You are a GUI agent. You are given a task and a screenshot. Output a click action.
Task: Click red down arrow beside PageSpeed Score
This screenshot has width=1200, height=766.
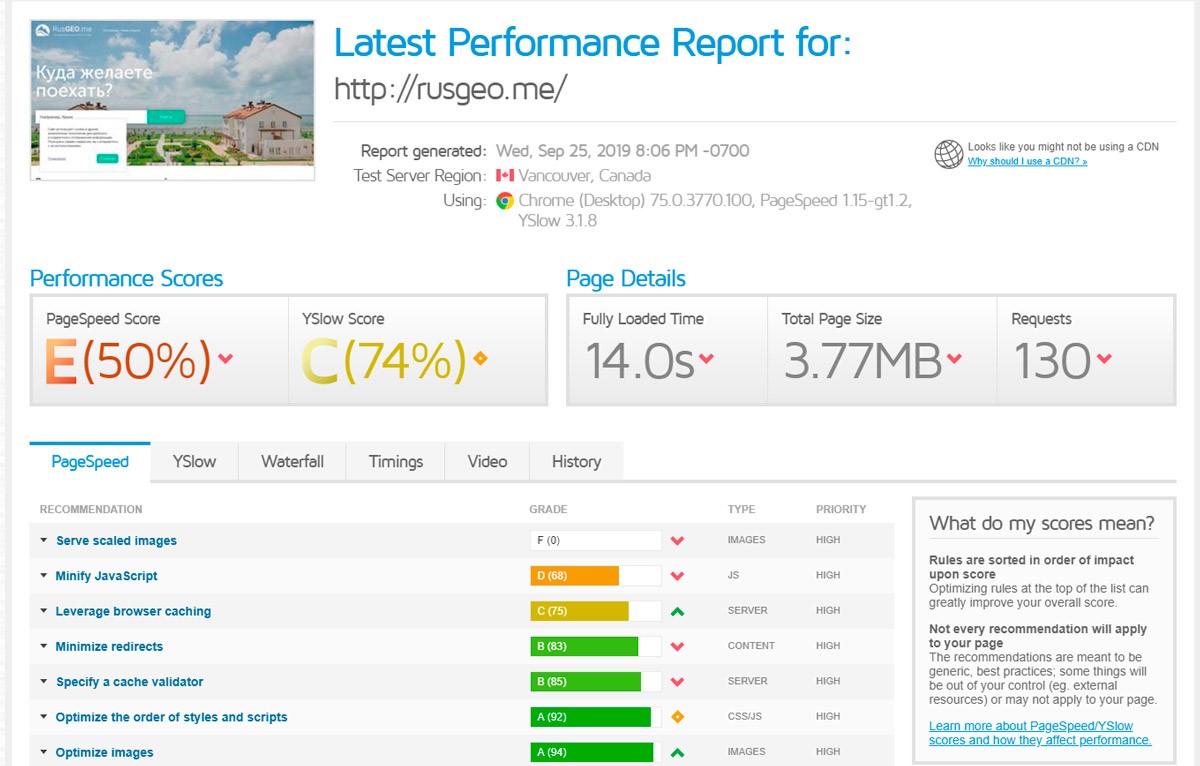[225, 359]
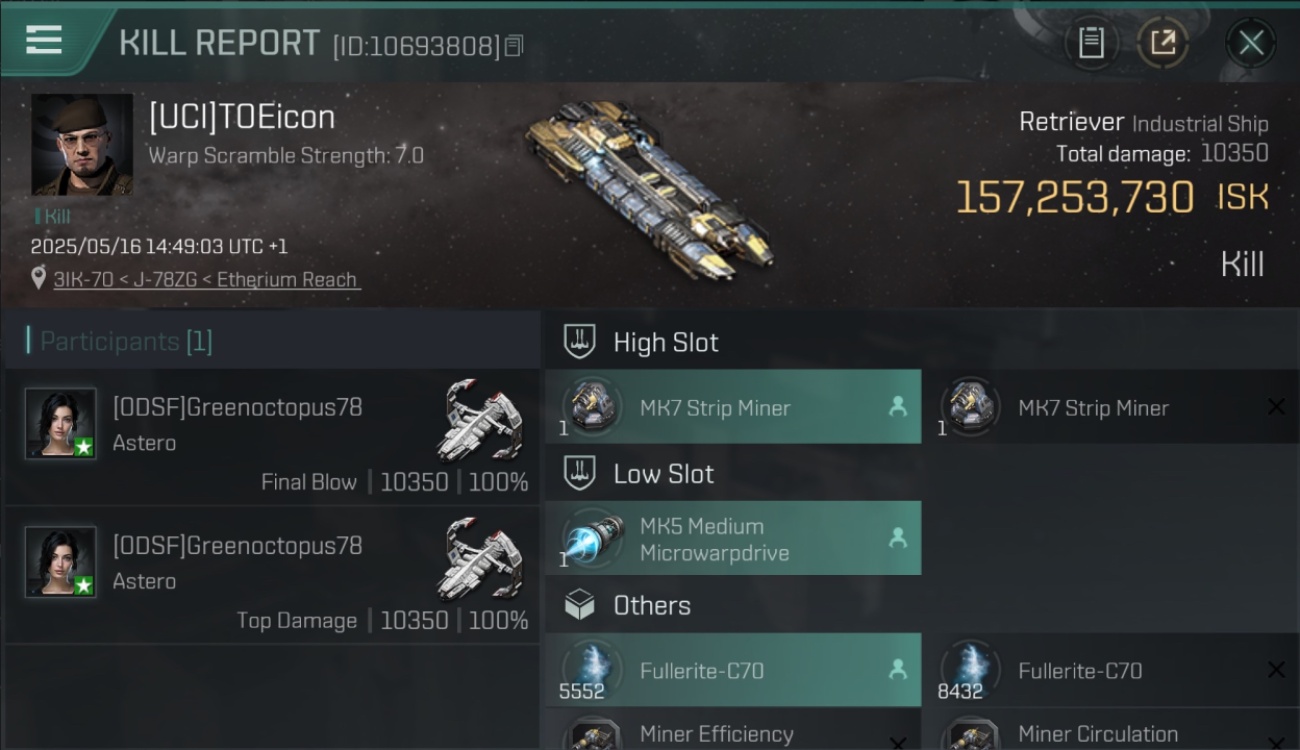This screenshot has width=1300, height=750.
Task: Click the Astero ship icon in Final Blow row
Action: 480,418
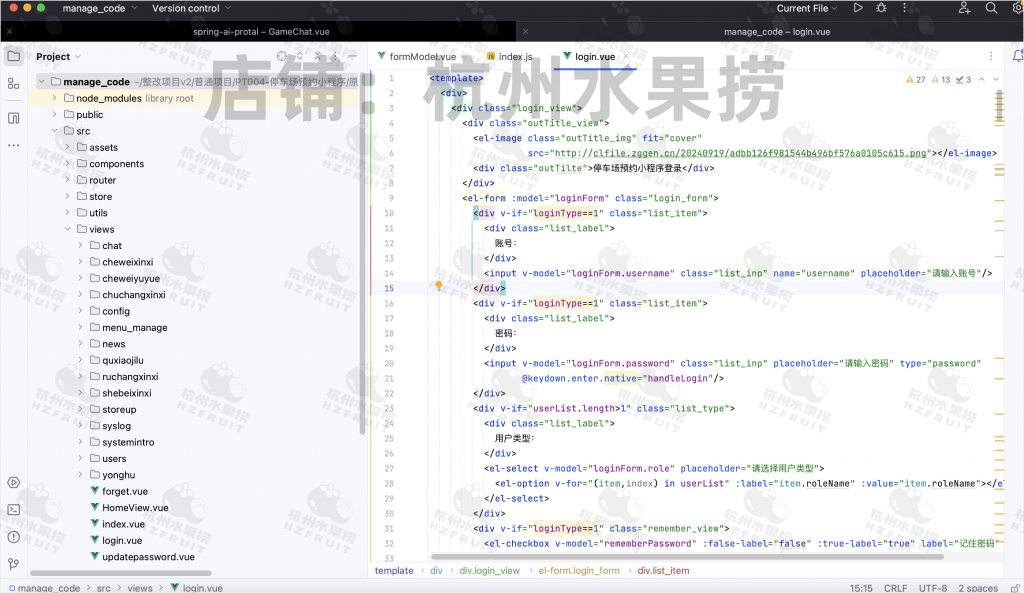Image resolution: width=1024 pixels, height=593 pixels.
Task: Click the editor's horizontal scrollbar
Action: click(x=690, y=556)
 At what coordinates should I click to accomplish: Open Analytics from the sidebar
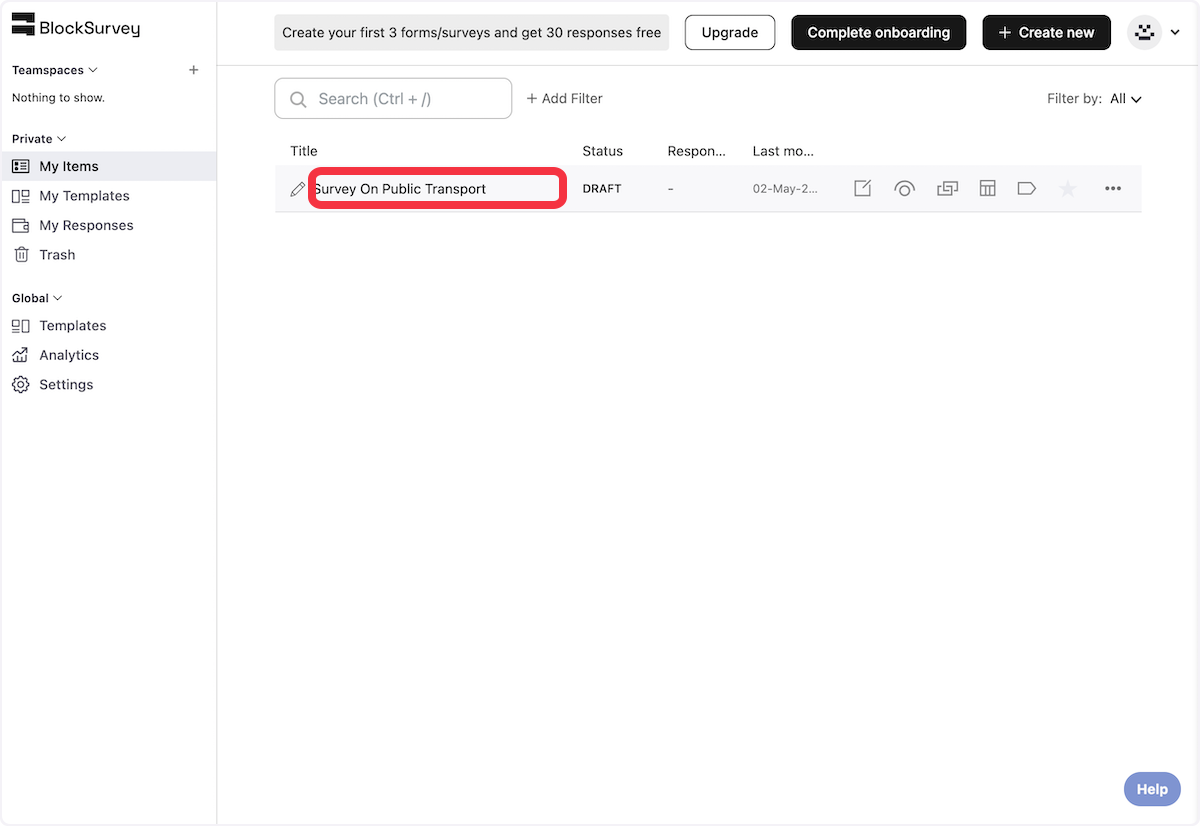(69, 355)
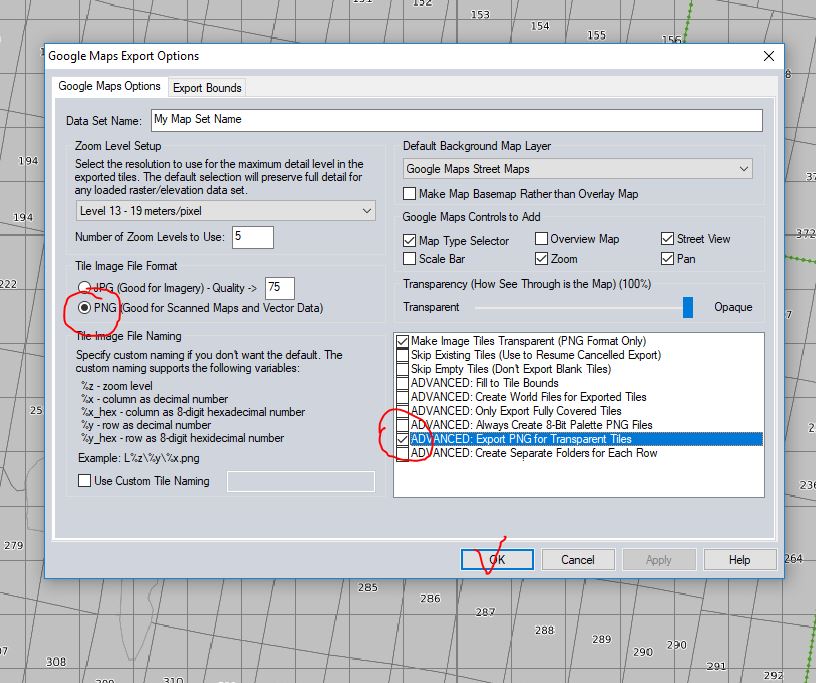Switch to the Export Bounds tab
The height and width of the screenshot is (683, 816).
click(x=207, y=88)
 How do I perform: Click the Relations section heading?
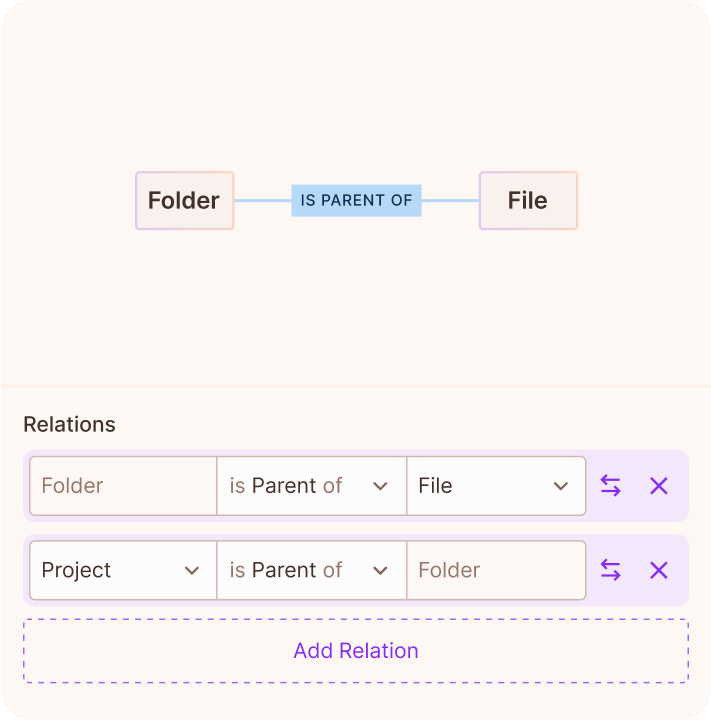point(69,424)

◆ AIM OF THE TASK:
Your answer must be the lines from the line containing "This screenshot has width=1200, height=766." through the final line of the data, written out exactly, both ends included and pictures left out.

◆ WORKED SOLUTION:
This screenshot has width=1200, height=766.
[225, 359]
This screenshot has width=1300, height=750.
Task: Click the Astero ship icon in Final Blow row
Action: 480,418
Image resolution: width=1024 pixels, height=593 pixels.
Task: Click the editor's horizontal scrollbar
Action: click(x=690, y=556)
 At what coordinates should I click to accomplish: Open Analytics from the sidebar
(69, 355)
Switch to the Export Bounds tab
The height and width of the screenshot is (683, 816).
click(x=207, y=88)
 How do I perform: Click the Relations section heading?
point(69,424)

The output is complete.